# [Problem to solve]
Pick up the text on drug prices and marginal-cost pricing after its last sentence and continue it.

In the vast majority of cases, the drugs in question are not actually expensive to manufacture. The way the drug industry justifies high prices is that they must recover their research costs. While the industry does in fact spend a considerable amount of money on research (although they likely exaggerate this figure), at the point the drug is being administered this is a sunk cost. In other words, the resources devoted to this research have already been used; the economy doesn’t somehow get back the researchers’ time and the capital expended if fewer people take a drug that is developed from their work.The high fixed costs associated with research and development (R&D) in medicine are "sunk" in the sense that they can't be recovered after they are incurred. Leaving aside the effect of patents on the price of medicine, it is really the case that the price of a pill of Medicine X should be equal to the incremental cost of producing the marginal pill? In other words, should these firms follow marginal cost pricing?
Ordinarily economists treat it as an absolute article of faith that we want all goods and services to sell at their marginal cost without interference from the government, like a trade tariff or quota. However in the case of prescription drugs, economists seem content to ignore the patent monopolies granted to the industry, which allow it to charge prices that are often ten or even a hundred times the free market price. (The hepatitis C drug Sovaldi has a list price in the United States of $84,000. High quality generic versions are available in India for a few hundred dollars per treatment.) In this case, we are effectively looking at a tariff that is not the 10-20 percent that we might see in trade policy, but rather 1,000 percent or even 10,000 percent.
If you've read previous posts on monopoly and competition, you might have an idea where I'm going. Though perfect competition theory suggests that marginal cost pricing is efficient, Ronald Coase and other new institutional economists have pointed out problems with this standard.
Coase's 1946 article "The Marginal Cost Controversy" provides some insights on this specific issue. Don Boudreaux's summary of the article back in 2005 is pretty good. I reproduce the bulk of it below.
Economists: loose your devotion to marginal-cost pricing. The best prices are not necessarily those that equal marginal cost. Prices above marginal cost help convey important information – namely, information about the value of the capital invested that makes provision of the good or service possible in the first place. This information, in turn, is important to entrepreneurs searching for profitable places to invest their money and energies. [italics in original]
For example, consider a bridge spanning the Mississippi River. Jones builds the bridge and charges tolls to pay for it. When the bridge is not congested, the marginal cost of allowing each driver access to the bridge is zero. Is the optimal toll zero? According to textbook theory: yes. According to the much-wiser Coase: no. If Jones were forced, by whatever means, to charge a price equal to his marginal cost of zero, clearly he would not recover his cost of building the bridge. Equally importantly, other investors would have no way of knowing if, and how much, additional investment is appropriate in building bridges to span the Mississippi.

# [Given entries]
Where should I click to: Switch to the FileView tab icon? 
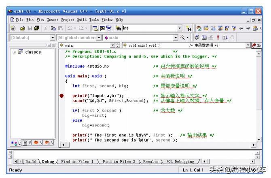[27, 143]
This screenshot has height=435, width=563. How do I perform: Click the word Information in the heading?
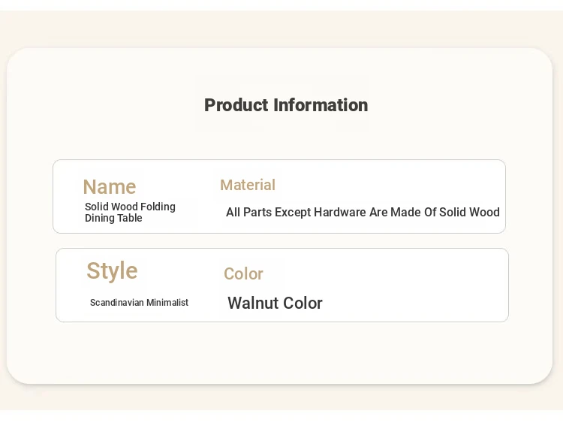(321, 105)
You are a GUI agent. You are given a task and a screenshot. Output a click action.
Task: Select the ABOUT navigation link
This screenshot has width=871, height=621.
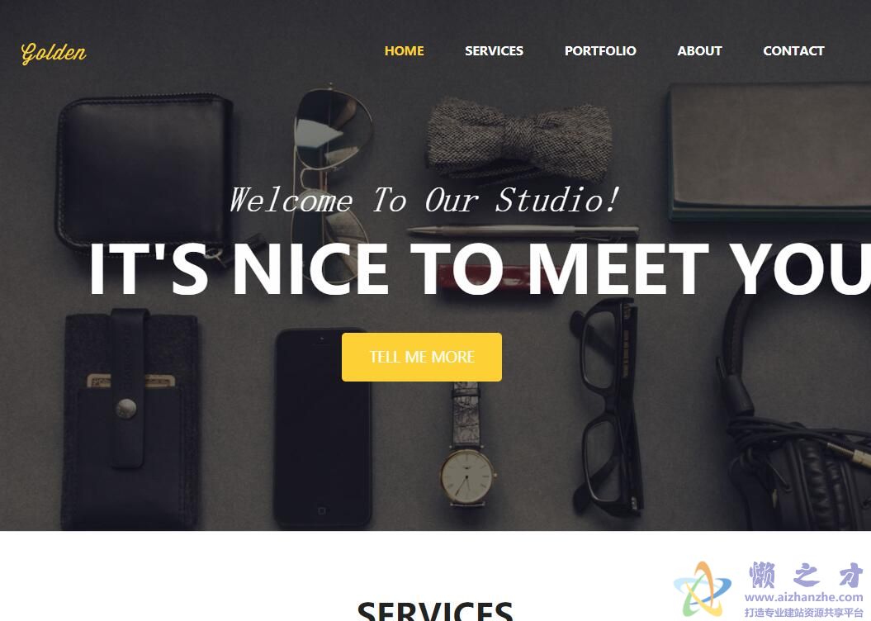pos(699,50)
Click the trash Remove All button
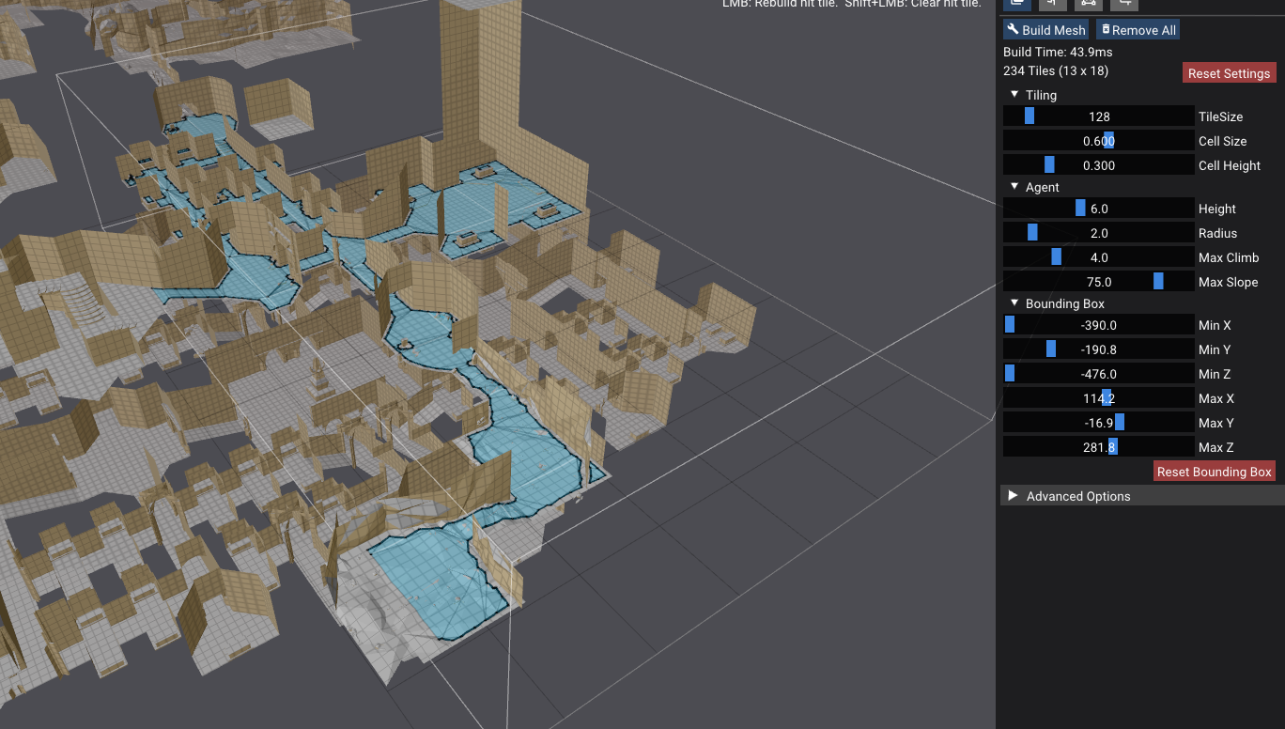Viewport: 1285px width, 729px height. (1138, 30)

# [Result of this exercise]
By charging tolls that maximize his profits – even if these prices are above marginal costs – Jones helps to send informative signals to other potential bridge builders on the value of building additional spans across this river.
Coase’s point seems obvious. But it remains shockingly unheeded by economists who, hypnotized from the first with the sterile, static beauty of the (woefully misnamed) "model of perfect competition," are in awe of prices that equal marginal cost.
Don's point is well-made. Prices communicate information that is crucial for improving everyone's standard of living. The idea that a price above marginal cost is an indication of inefficiency in markets misses this important insight.
Is it possible to question the fixed cost concept on a more fundamental level? At the end of Don's post, he mentions another article by Armen Alchian written in 1958. Though the article was accepted for publication in the American Economic Review, Alchian had the article pulled so that it could be published in a short book in honor of his graduate school advisor.
In the article, Alchian proposes an alternative to the traditional short-run vs long-run fixity of inputs:
Statements to the effect that certain inputs are fixed in the short run are frequent and characteristic. In fact, there is no such fixed factor in any interval other than the immediate moment when all are fixed. Such statements may represent a confusion between revealed choice and technological constraints. There are no technological or legal restraints preventing one from varying any of his inputs.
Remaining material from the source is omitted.